Malaria-Associated Spontaneous Splenic Rupture With Coagulopathy and Hemodynamic Compromise: A Case Report.

Spontaneous splenic rupture is a rare, life-threatening condition that occurs without trauma, often presenting diagnostic challenges due to nonspecific symptoms. The risk of spontaneous splenic rupture increases significantly with underlying pathological conditions, including malaria, where rapid splenic enlargement and altered red blood cell surface characteristics likely contribute to the increased risk of rupture. Here, we describe the case of a 23-year-old male patient who presented with severe abdominal pain and hypotension. Examination revealed jaundice, left upper abdominal tenderness, and hypotension.
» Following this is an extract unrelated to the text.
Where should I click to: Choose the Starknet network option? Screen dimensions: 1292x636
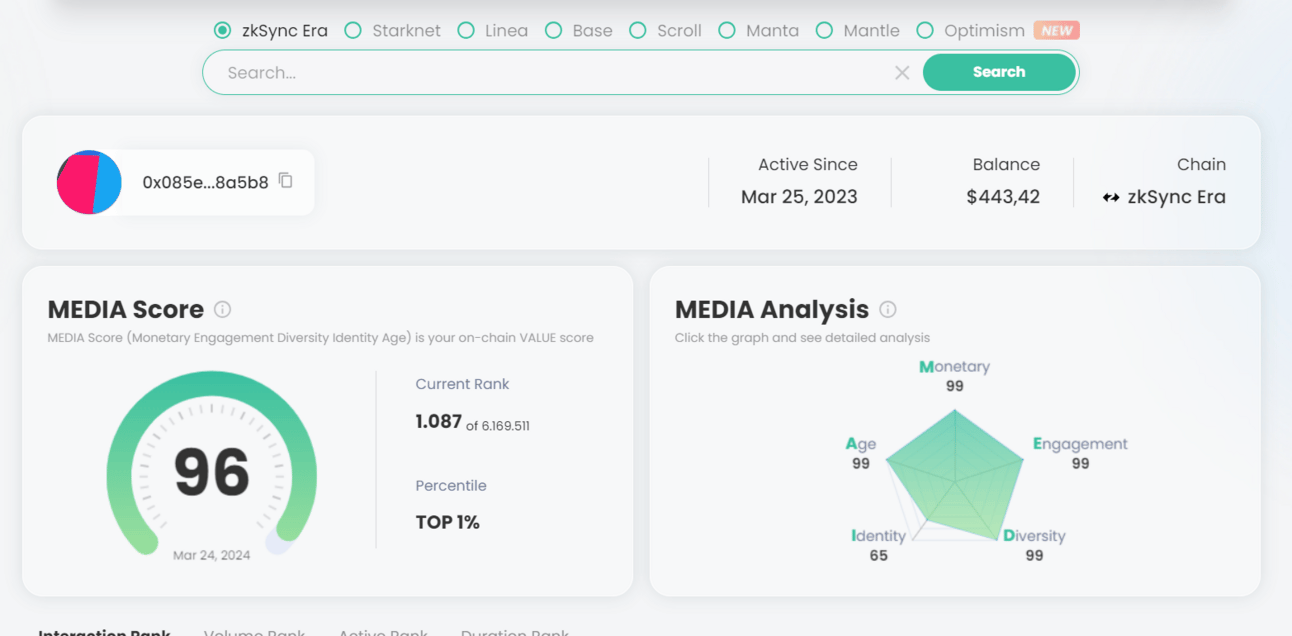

Laboratory findings showed thrombocytopenia and coagulopathy, while CT imaging revealed hemoperitoneum and splenic rupture. malaria was confirmed, and the patient recovered fully with clinical monitoring and conservative management, including blood transfusions, antibiotics, and antimalarials, without the need for surgery. Splenic rupture in malaria is believed to result from rapid splenic hyperplasia and vascular congestion. The role of early imaging, particularly CT, is crucial in confirming the diagnosis. Conservative management in stable patients appears effective, avoiding the risks associated with splenectomy. In conclusion, spontaneous splenic rupture, though rare, requires high clinical suspicion in malaria-endemic regions. It should be considered in patients with sudden abdominal pain and instability, even in the absence of trauma. Further research into its pathophysiology and risk factors is essential for earlier diagnosis and improved management.